**Extracted records**
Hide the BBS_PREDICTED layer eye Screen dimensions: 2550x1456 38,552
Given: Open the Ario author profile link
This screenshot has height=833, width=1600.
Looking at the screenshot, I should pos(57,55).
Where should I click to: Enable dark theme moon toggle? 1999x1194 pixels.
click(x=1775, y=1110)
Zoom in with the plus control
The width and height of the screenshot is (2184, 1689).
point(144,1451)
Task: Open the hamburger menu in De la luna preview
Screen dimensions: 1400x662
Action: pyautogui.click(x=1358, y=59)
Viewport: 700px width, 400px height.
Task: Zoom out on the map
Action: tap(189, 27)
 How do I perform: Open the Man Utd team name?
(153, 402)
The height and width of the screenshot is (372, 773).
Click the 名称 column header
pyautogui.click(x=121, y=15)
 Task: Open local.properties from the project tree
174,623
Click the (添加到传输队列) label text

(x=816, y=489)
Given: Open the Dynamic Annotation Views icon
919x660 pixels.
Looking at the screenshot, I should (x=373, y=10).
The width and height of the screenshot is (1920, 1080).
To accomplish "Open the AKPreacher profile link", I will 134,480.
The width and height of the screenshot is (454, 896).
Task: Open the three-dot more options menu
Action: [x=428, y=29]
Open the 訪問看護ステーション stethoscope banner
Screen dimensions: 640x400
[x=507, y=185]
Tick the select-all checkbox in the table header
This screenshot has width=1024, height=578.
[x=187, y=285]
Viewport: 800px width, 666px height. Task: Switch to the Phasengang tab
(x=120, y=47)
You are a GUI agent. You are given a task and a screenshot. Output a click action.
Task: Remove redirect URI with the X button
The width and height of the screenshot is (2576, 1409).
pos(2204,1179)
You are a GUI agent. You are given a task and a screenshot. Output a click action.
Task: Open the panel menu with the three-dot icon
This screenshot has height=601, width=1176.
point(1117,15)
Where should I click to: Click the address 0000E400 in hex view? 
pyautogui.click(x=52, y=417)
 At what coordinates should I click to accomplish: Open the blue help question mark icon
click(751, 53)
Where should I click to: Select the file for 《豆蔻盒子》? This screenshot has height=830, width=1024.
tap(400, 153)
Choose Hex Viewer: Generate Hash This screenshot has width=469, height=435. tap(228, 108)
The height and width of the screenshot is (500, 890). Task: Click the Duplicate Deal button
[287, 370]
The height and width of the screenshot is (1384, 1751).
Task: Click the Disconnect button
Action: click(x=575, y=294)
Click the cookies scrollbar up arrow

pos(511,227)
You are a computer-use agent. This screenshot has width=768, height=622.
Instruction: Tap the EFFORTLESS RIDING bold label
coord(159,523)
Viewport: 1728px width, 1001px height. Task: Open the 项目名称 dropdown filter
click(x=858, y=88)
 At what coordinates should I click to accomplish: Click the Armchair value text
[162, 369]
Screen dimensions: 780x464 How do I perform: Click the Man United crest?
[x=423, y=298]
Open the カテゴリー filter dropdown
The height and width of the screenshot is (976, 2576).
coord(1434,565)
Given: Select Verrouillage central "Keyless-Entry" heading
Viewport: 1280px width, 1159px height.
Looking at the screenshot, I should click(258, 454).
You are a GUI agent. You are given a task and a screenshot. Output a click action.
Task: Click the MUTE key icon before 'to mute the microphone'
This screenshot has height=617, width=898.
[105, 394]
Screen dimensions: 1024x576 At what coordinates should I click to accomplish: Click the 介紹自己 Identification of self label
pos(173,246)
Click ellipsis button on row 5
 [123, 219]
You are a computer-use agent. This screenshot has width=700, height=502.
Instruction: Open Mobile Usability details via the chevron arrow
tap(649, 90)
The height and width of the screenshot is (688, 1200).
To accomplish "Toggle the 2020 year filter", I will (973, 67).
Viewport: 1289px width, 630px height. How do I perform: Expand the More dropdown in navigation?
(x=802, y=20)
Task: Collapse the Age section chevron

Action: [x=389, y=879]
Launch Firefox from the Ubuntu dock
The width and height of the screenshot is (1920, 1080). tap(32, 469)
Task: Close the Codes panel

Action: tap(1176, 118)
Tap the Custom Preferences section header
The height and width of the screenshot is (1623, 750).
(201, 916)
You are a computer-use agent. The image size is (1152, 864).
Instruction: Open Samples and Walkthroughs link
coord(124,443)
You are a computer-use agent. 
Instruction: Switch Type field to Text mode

**Task brief**
Rewrite the lines from the line with "Given: Open the Ario author profile link" up to and including the line with "[x=187, y=285]", replacing "profile link" with "profile page" and leaving everything else unchanged.

**Output for this task**
Given: Open the Ario author profile page
This screenshot has height=833, width=1600.
Looking at the screenshot, I should pos(57,55).
Where should I click to: Enable dark theme moon toggle? 1999x1194 pixels.
click(x=1775, y=1110)
Zoom in with the plus control
The width and height of the screenshot is (2184, 1689).
point(144,1451)
Task: Open the hamburger menu in De la luna preview
Screen dimensions: 1400x662
Action: pyautogui.click(x=1358, y=59)
Viewport: 700px width, 400px height.
Task: Zoom out on the map
Action: tap(189, 27)
 How do I perform: Open the Man Utd team name?
(153, 402)
The height and width of the screenshot is (372, 773).
Click the 名称 column header
pyautogui.click(x=121, y=15)
 Task: Open local.properties from the project tree
174,623
Click the (添加到传输队列) label text

(x=816, y=489)
Given: Open the Dynamic Annotation Views icon
919x660 pixels.
Looking at the screenshot, I should (x=373, y=10).
The width and height of the screenshot is (1920, 1080).
To accomplish "Open the AKPreacher profile page", I will 134,480.
The width and height of the screenshot is (454, 896).
Task: Open the three-dot more options menu
Action: [x=428, y=29]
Open the 訪問看護ステーション stethoscope banner
Screen dimensions: 640x400
[x=507, y=185]
Tick the select-all checkbox in the table header
This screenshot has width=1024, height=578.
[x=187, y=285]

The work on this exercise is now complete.